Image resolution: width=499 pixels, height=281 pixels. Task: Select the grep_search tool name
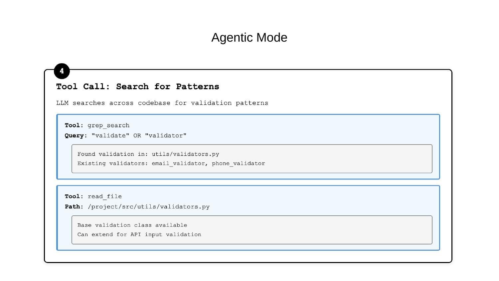[108, 126]
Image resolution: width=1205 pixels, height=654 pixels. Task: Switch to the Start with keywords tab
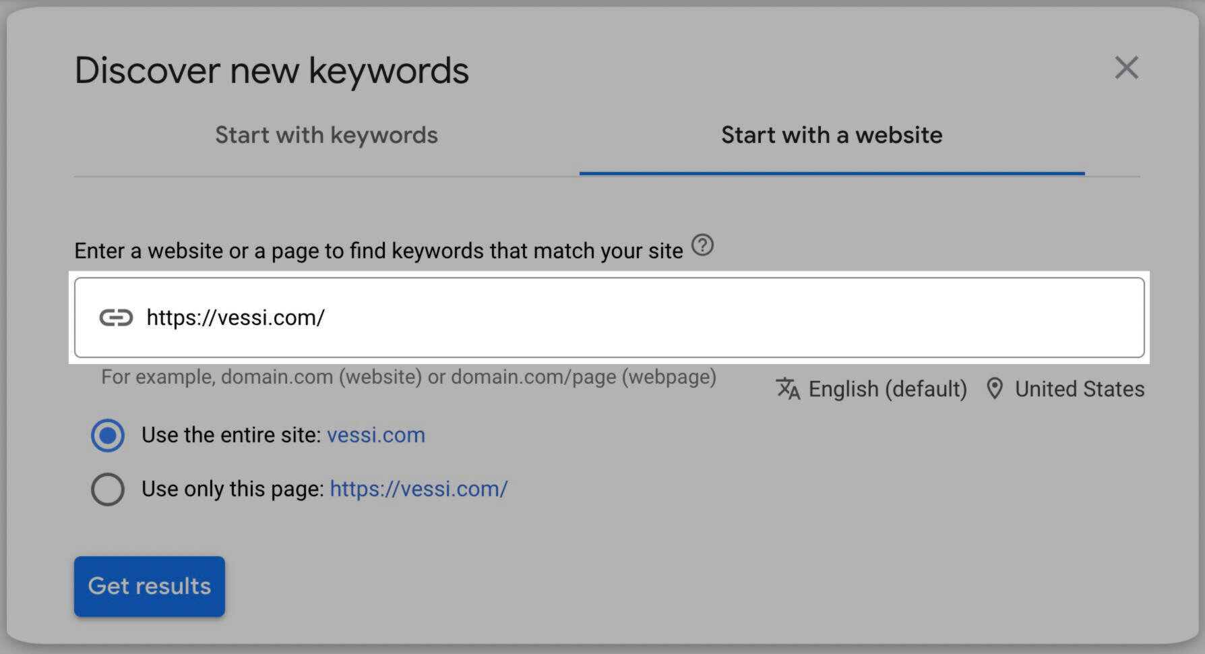326,136
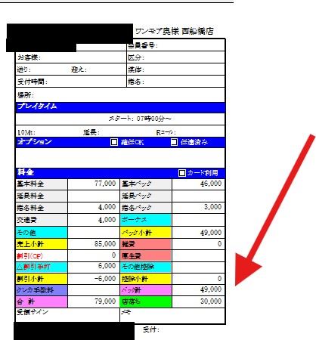316x340 pixels.
Task: Click the 受付時間 field
Action: click(x=71, y=82)
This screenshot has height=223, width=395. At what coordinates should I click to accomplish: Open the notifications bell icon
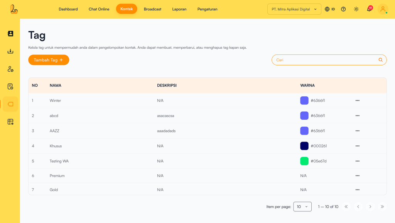click(x=369, y=9)
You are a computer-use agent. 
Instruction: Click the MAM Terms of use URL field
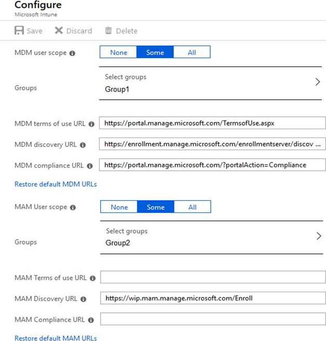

*Exercise directions*.
Output the records above in their entirety and exactly, leaving out all images.

*Response box*.
Image resolution: width=499 pixels, height=281 pixels. Task: Select the grep_search tool name
[108, 126]
Image resolution: width=1205 pixels, height=654 pixels. Task: Switch to the Start with keywords tab
326,136
316x340 pixels.
Task: Click the 受付時間 field
Action: click(x=71, y=82)
This screenshot has height=223, width=395. At what coordinates should I click to accomplish: Open the notifications bell icon
click(x=369, y=9)
You are a computer-use agent. 
Instruction: Click the MAM Terms of use URL field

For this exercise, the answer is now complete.